The task
Print nothing but the lines below starting at the line that holds "on y-axis-label-line-2: pscF" and ending at the line that holds "What are the", including both, each exactly as written.

Data for processing
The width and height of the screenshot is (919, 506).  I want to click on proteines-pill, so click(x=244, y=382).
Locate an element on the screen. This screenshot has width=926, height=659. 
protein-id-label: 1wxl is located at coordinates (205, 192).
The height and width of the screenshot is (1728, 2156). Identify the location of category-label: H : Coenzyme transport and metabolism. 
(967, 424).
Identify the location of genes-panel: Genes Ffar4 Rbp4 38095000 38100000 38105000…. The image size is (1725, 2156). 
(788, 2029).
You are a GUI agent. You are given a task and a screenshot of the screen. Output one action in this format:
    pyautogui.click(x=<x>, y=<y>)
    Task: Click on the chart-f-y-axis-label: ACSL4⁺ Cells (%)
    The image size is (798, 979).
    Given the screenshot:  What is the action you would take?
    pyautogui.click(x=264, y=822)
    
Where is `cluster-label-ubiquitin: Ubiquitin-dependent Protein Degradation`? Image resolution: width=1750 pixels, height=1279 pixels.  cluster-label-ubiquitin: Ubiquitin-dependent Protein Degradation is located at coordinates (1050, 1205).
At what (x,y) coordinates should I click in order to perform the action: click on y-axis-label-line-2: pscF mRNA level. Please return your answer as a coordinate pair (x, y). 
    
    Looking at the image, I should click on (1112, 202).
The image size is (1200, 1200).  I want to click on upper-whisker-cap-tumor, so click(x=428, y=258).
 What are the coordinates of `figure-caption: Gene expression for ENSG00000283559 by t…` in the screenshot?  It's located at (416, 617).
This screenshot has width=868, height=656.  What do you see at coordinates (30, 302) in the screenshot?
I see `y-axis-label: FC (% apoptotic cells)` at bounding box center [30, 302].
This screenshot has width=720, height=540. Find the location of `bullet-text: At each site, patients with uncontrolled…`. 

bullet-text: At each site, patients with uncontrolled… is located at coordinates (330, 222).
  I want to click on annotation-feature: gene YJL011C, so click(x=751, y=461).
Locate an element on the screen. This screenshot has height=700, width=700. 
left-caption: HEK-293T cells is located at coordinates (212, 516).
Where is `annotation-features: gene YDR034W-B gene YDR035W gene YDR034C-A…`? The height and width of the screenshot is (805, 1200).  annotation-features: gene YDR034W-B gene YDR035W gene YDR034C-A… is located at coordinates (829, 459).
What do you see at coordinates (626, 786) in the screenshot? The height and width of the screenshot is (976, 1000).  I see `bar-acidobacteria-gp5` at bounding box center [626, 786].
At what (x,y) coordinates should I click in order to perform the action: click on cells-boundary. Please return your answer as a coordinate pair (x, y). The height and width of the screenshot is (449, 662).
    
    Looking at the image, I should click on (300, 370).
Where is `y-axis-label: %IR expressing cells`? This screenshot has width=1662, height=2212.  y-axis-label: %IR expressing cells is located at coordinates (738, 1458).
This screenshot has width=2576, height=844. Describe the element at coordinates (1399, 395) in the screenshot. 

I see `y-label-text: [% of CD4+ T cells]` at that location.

Written answer
At what (x,y) coordinates should I click in order to perform the action: click on y-axis-label-line-2: pscF mRNA level. Please return your answer as a coordinate pair (x, y). 
    
    Looking at the image, I should click on (1112, 202).
The image size is (1200, 1200).  I want to click on upper-whisker-cap-tumor, so click(x=428, y=258).
 What are the coordinates of `figure-caption: Gene expression for ENSG00000283559 by t…` in the screenshot?  It's located at (416, 617).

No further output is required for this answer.